Governor of the Central Bank of Nigeria (CBN), Godwin Emefiele, has been summoned by the Senate Committee on Finance.
Solomon Adeola, Chairman of the Senate Committee on Finance, disclosed this in a statement via his Special Adviser on Media, Kayode Odunaro, saying Emefiele was set to appear before the committee on the 4th of November.
Emefiele has been invited to explain the reasoning behind the exchange rates the CBN used for three key projects (to the tune of N163.8 billion) under the Presidential Infrastructure Development Fund (PIDF), which are being funded by the Nigeria Sovereign Investment Authority (NSIA).

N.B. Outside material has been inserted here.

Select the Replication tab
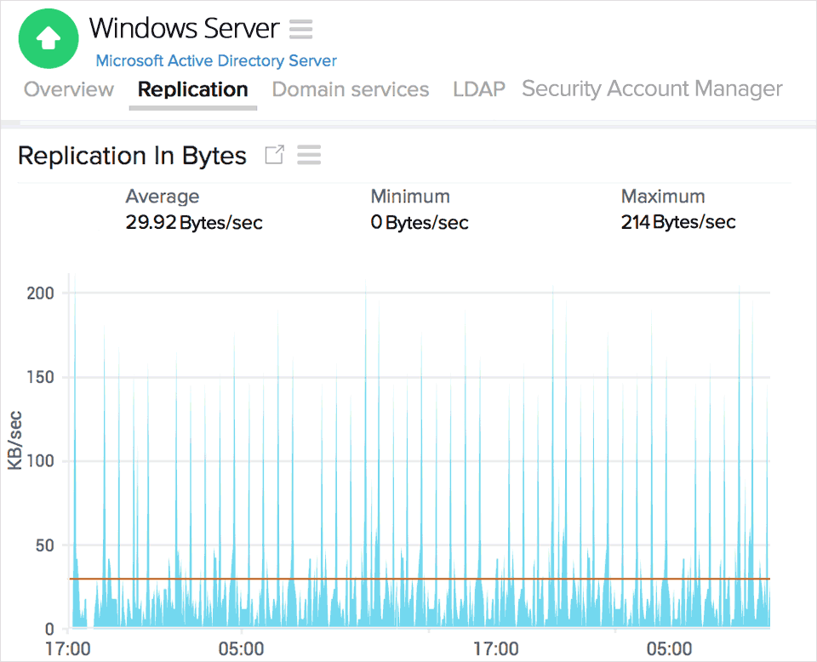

The PIDF was set aside from dollar-denominated Sovereign Wealth Fund to partly fund the Lagos-Ibadan Expressway, Second Niger Bridge, Abuja-Kano Expressway, East-West Road and Mambilla Hydro Project..
In the statement, it was explained that Mr Orji and his management team had told the committee that the contracts for the projects were denominated in Naira and that the CBN exchange rate for the disbursed fund was N325 to a dollar instead of the official rate of N305.
Mr Orji stated that the NSIA had invested in sectors like healthcare, presidential fertilizer initiative, education, real estate, international financial instruments, since operations kicked off in the third-quarter of 2013 with capital to the tune of $1 billion.
The chairman of the committee requested to see the documents for the projects and why the exchange rate for the dollar to Naira was at N325 to a dollar instead of N305 in a government to government transaction for these key infrastructure projects.
“We are not indicting the NSIA or conducting an investigation or probe of the CBN but we like to know the reason this different rate was used but we are inviting the CBN to appear together with the NSIA on Monday,” Mr. Adeola said.
The lawmaker commended the NSIA for what it had done so far in terms of funding healthcare, education, infrastructure and investment in fertiliser production.
He, however, called for caution in disbursement of funds.